The best is enemy of the good.
The profoundest truths are paradoxical.
Monday, March 23, 2015
The Thinking Housewife: "We Can Be Pretty Sure That Many Good People Are Roasting In Hell"
"Good Christians" Presaging The Islamic State The burning of 16th-century Dutch Anabaptist, Anneken Hendriks, who was charged by the Spanish (Catholic) Inquisition with heresy. https://en.wikipedia.org/wiki/Anabaptists
My single most memorable UT lecture was on the Protestant Reformation and Predestination, a talk that focused eternal damnation as Christendom's most crushing fear.
Assuming that Hell exists -- and that the interplay between divine justice and divine mercy finally condemns (or allows) many people to spend eternity roasting in an unquenchable lake of fire -- it is then understandable (perhaps necessary) that "believers" experience such surfeit of angst that they will devise any rationale to convince themselves they are "saved."
One such rationale results in The Thinking Housewife's conviction that "many good people are roasting in Hell."
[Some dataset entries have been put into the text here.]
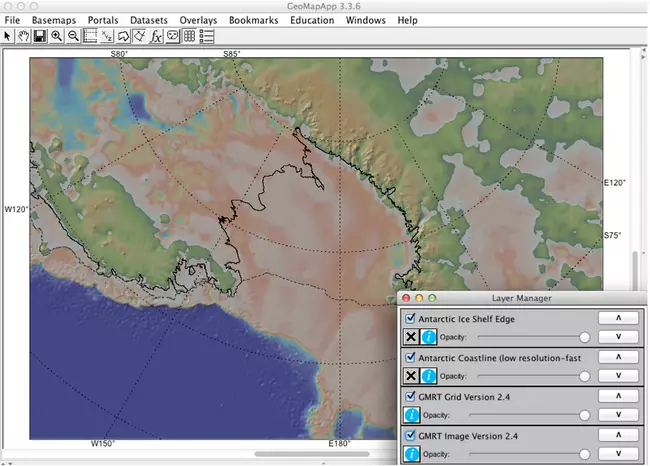650x466 pixels.
Task: Expand the Portals menu
Action: tap(103, 20)
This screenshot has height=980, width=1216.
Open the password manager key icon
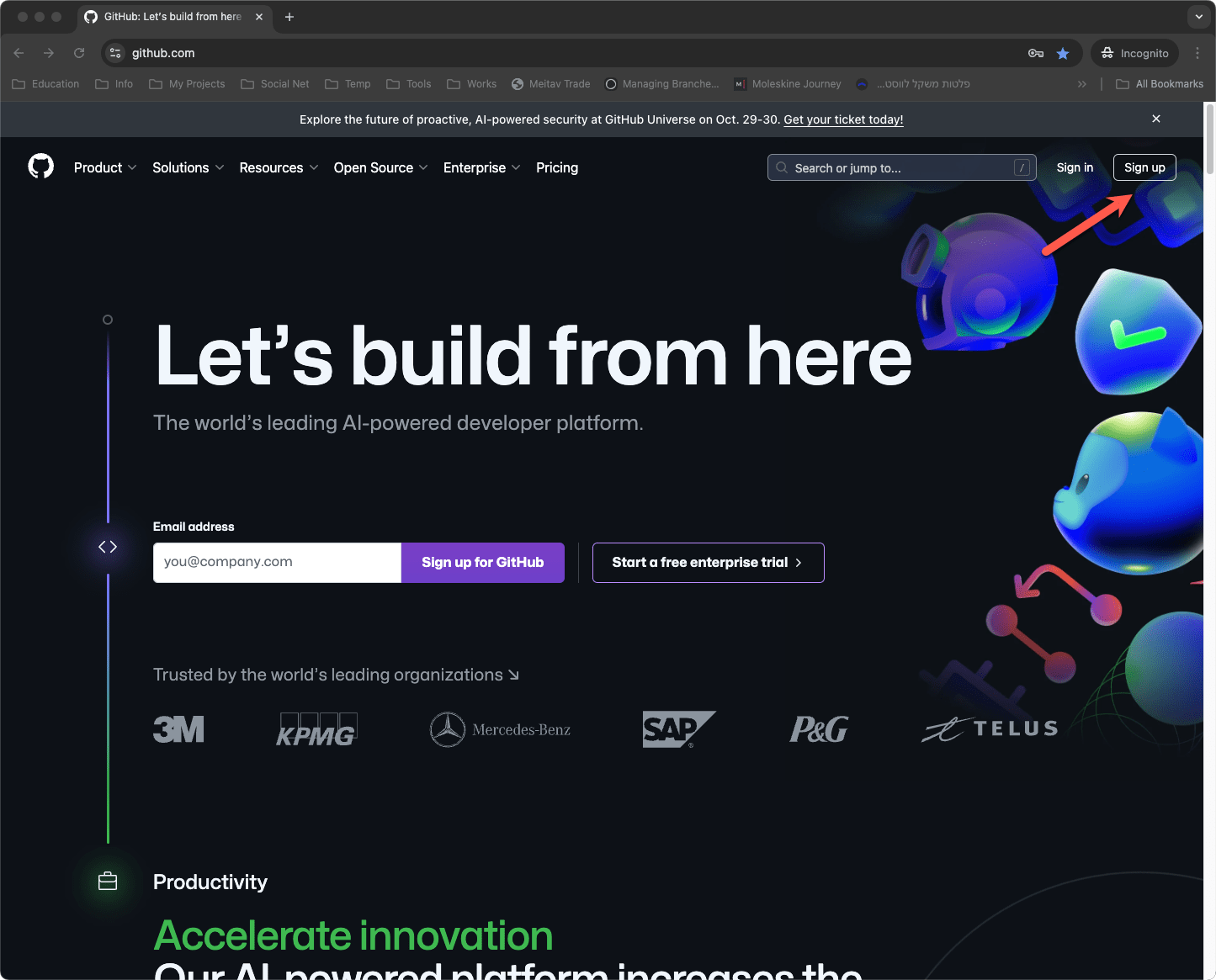click(1036, 53)
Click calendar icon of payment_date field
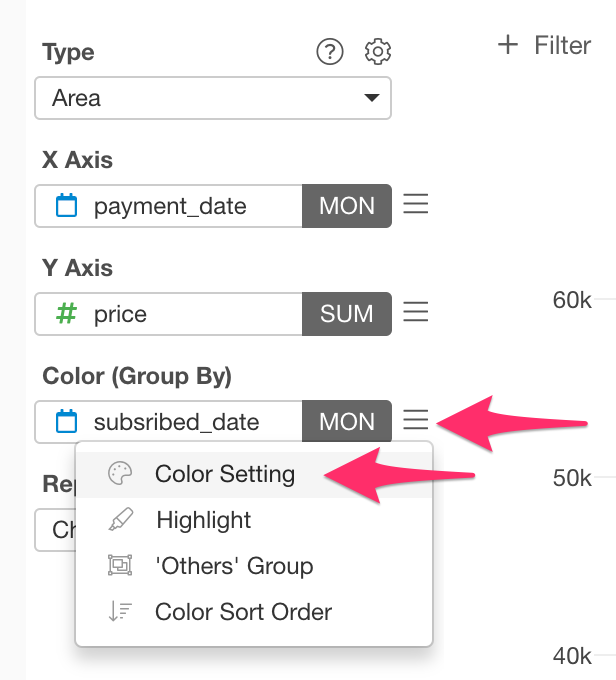Screen dimensions: 616x680 (x=66, y=205)
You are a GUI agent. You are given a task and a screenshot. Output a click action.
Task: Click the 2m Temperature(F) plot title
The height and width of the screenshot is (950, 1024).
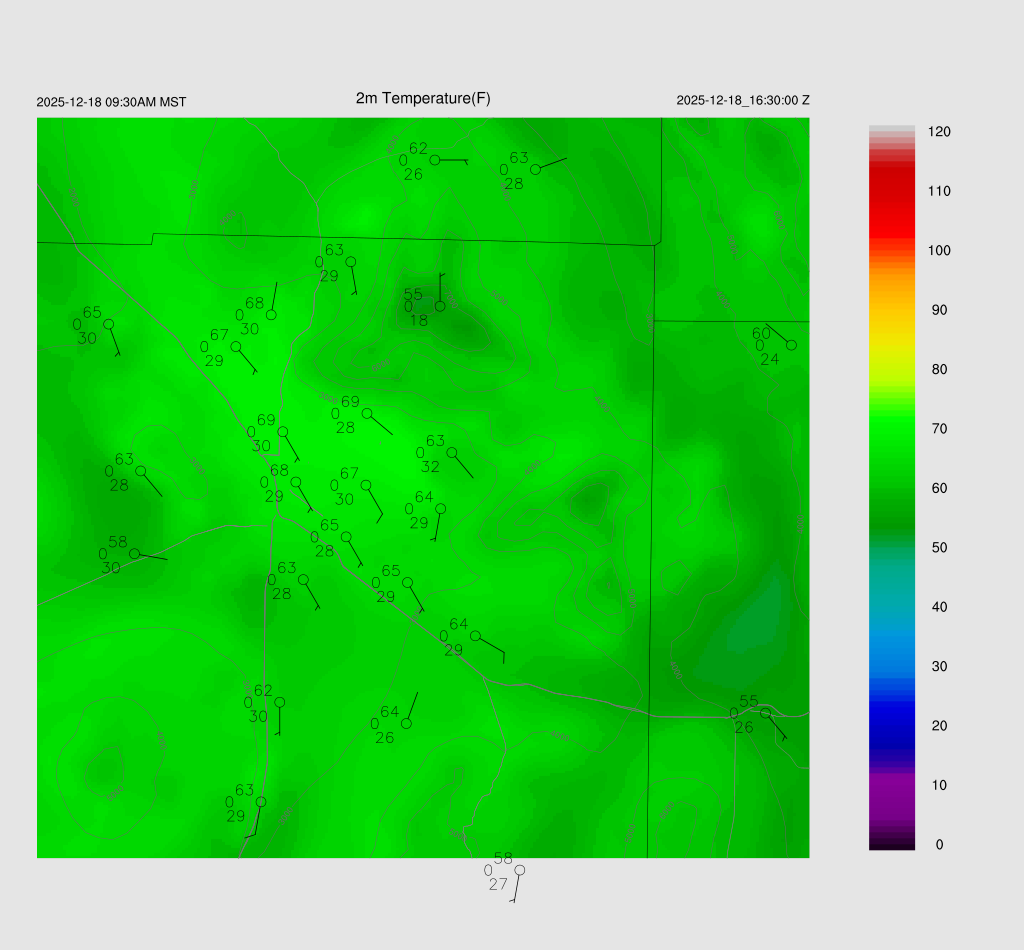(423, 98)
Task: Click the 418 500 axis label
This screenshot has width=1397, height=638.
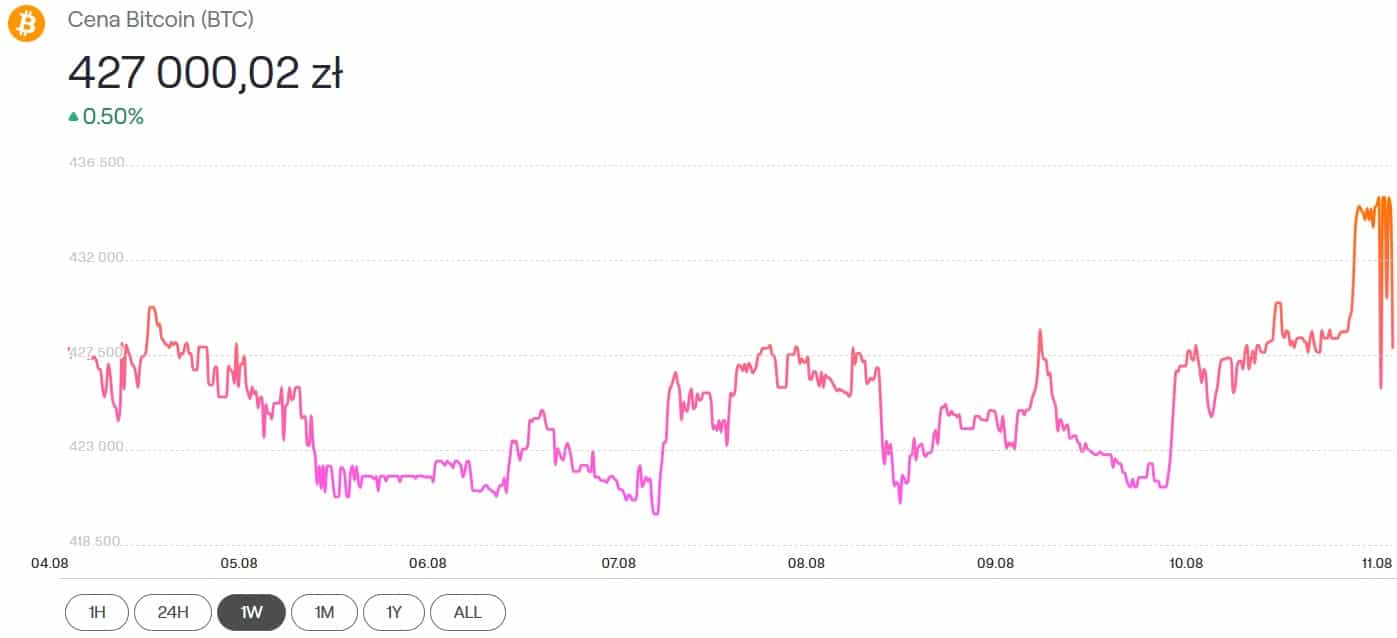Action: 96,541
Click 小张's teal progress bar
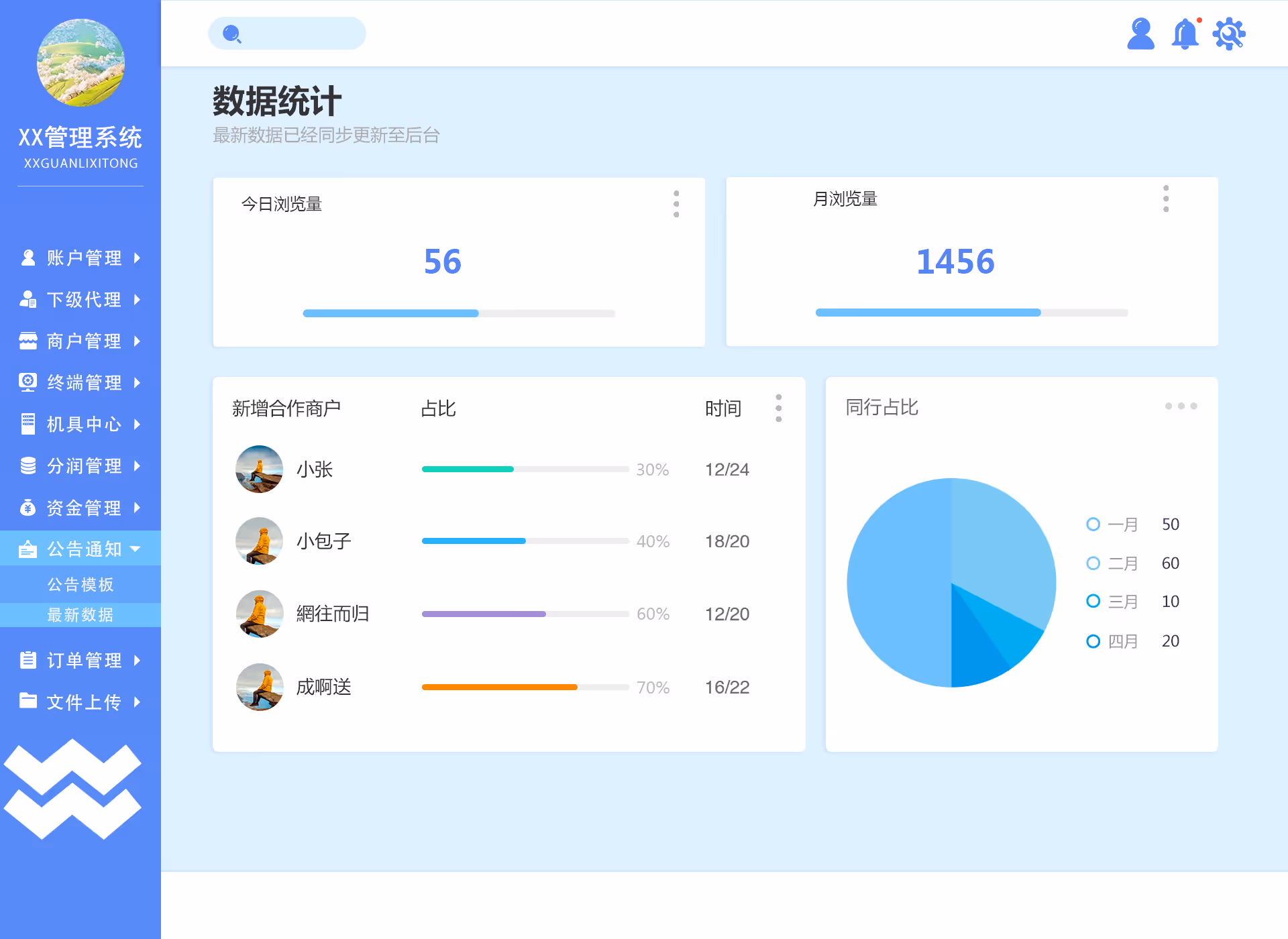Viewport: 1288px width, 939px height. coord(468,470)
According to the fore-mentioned UT lecture, "Predestination" was originally contrived to allay fears of eternal damnation by positing an Order of Being in which there was no advantage in fretting over salvation/damnation since the fate of all souls was pre-ordained.
Despite the internal logic of Predestination, its paradoxical effect was to convince people that Predestinationitself was another horrifying "angst agent" prompting believers to "do something" to "prove" their salvation.
"The Politics Of Horror In Conservative Evangelicalism," 2009 Outstanding Academic Title
It was not enough to believe that God's favor was a "done deal" decided "before the beginning of time."
To impute preemptively supreme power to God left humans absolutely powerless.
In this world view, Divine Omnipotence became the Evil Twin of intolerable human impotence.
And so, Protestants who subscribed to the "new" world-view of Predestination (and "sola fide" salvation by "faith alone") became manic hyper-producers whose obsession with personal salvation contributed mightily to the emergence of modern Capitalism, an economic philosophy that has become a quasi-credal tenet of American Christianity, an article of faith so deeply submerged in personal (and collective) unconsciousness that most people neither question it nor see that it begs question.
Conditioned by Catholicism's communitarian tradition (and not Protestantism's rugged individualism), Pope Francis has made it his mission to deconstruct Capitalism's Golden Calf.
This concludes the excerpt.